Di primo mattino, forse alle sei, avvistammo Tripoli, bianca e bellissima coi suoi palmeti. Entrammo in porto dove ebbi l’incontro con mio padre che non vedevo da oltre sei anni …. Ero commosso ed anche intimidito dalla figura di quest’uomo bellissimo, atletico, abbronzatissimo, pantaloni da cavallerizzo, che praticamente non conoscevo …
Ci trasferimmo in campagna perché la villetta che abitavamo a Tripoli, in Via Raffaello, era stata bombardata ed eravamo senza casa.

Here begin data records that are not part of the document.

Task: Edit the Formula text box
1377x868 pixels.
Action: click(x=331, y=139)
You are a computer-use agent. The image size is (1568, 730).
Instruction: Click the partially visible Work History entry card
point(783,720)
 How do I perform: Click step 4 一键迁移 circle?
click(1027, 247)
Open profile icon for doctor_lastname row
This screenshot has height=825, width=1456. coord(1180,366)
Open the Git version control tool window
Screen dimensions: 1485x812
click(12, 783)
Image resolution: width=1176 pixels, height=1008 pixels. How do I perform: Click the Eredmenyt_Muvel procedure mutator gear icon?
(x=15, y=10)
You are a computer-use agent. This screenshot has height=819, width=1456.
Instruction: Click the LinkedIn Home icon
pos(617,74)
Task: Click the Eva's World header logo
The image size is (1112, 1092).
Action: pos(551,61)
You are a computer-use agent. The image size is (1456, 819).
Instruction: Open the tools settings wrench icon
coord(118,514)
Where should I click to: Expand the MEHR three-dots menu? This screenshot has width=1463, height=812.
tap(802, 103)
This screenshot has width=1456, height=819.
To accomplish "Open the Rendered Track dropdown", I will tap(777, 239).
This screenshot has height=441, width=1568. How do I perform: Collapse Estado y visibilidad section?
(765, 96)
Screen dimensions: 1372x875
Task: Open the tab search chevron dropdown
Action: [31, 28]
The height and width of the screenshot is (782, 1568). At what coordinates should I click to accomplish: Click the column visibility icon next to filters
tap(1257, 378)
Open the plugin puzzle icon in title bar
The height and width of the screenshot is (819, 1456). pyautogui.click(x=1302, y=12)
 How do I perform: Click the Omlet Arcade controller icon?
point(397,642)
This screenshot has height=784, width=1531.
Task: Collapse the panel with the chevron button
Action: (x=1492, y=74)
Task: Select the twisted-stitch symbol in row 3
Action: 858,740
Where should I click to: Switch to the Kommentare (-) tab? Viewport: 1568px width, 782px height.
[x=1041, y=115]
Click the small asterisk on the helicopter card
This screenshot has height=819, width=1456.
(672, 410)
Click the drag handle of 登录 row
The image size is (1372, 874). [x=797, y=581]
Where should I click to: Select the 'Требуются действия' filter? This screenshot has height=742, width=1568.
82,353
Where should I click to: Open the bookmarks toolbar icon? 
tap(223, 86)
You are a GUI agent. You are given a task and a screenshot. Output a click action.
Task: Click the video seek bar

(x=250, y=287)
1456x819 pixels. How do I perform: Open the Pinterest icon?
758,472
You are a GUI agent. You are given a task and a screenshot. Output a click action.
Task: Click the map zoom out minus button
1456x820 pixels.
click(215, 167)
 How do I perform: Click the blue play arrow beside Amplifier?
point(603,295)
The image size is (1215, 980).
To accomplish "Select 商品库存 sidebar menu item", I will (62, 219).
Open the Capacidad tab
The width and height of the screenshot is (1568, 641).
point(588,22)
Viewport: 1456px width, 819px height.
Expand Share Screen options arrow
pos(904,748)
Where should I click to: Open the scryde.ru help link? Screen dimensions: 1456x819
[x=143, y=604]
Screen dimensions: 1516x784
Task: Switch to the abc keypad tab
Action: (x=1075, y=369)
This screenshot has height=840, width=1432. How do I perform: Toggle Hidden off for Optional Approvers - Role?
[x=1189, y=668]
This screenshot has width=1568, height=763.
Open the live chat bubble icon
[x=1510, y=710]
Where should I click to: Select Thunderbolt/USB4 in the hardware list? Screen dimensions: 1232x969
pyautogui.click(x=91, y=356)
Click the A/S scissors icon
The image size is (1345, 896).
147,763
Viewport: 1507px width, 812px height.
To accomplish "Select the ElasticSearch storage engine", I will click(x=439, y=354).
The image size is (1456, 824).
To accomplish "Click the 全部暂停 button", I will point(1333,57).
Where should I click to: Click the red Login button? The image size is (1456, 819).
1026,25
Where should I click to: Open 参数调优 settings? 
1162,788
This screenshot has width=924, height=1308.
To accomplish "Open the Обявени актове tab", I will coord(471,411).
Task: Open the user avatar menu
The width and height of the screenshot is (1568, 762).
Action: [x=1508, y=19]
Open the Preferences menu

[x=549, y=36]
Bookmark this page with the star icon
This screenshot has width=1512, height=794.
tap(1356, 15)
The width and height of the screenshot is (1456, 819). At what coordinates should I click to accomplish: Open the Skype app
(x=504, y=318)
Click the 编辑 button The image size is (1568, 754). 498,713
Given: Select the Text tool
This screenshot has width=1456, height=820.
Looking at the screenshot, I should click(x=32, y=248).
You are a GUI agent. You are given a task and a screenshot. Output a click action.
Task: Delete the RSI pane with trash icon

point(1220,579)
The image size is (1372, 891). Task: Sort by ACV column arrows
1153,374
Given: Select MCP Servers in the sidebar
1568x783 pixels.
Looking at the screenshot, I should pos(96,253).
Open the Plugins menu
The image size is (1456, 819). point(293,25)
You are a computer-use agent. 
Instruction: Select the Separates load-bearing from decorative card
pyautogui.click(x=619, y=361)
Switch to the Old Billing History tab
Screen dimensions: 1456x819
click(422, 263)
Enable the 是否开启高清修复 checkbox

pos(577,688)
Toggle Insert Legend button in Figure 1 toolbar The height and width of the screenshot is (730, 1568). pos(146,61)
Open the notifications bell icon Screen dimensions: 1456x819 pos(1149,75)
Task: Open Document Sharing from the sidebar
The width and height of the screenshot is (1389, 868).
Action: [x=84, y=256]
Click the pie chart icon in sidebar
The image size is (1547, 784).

Ci siamo stati 5-6 mesi e per me fu una vita meravigliosa …”. Intervista a Sandro M. C
A Tripoli i rapporti coll‘Amministrazione Militare Britannica furono più che tesi e malgrado le restrizioni, escluse le guardie della Polizia dell‘Africa Italiana (PAI), licenziate perché di provata fede fascista, rimanevano ancora in servizio attivo 1.281 impiegati italiani nell‘amministrazione comunale, nei tribunali civili e penali, negli ospedali ed anche alcuni carabinieri per l‘ordine pubblico (Del Boca, 1988, p.328). Anche se era logica la loro graduale sostituzione, mantenevano ancora alcune leve della burocrazia. I liberi professionisti, notai, avvocati, medici, dentisti, ingegneri, insegnanti, inoltre gli artigiani che costituivano il tessuto socio-economico del Paese non potevano essere immediatamente esclusi, senza farne crollare la struttura.
Si poteva però rendere la vita difficile agli italiani e così, complice la siccità e la crisi economica molti, esasperati, chiesero di rimpatriare.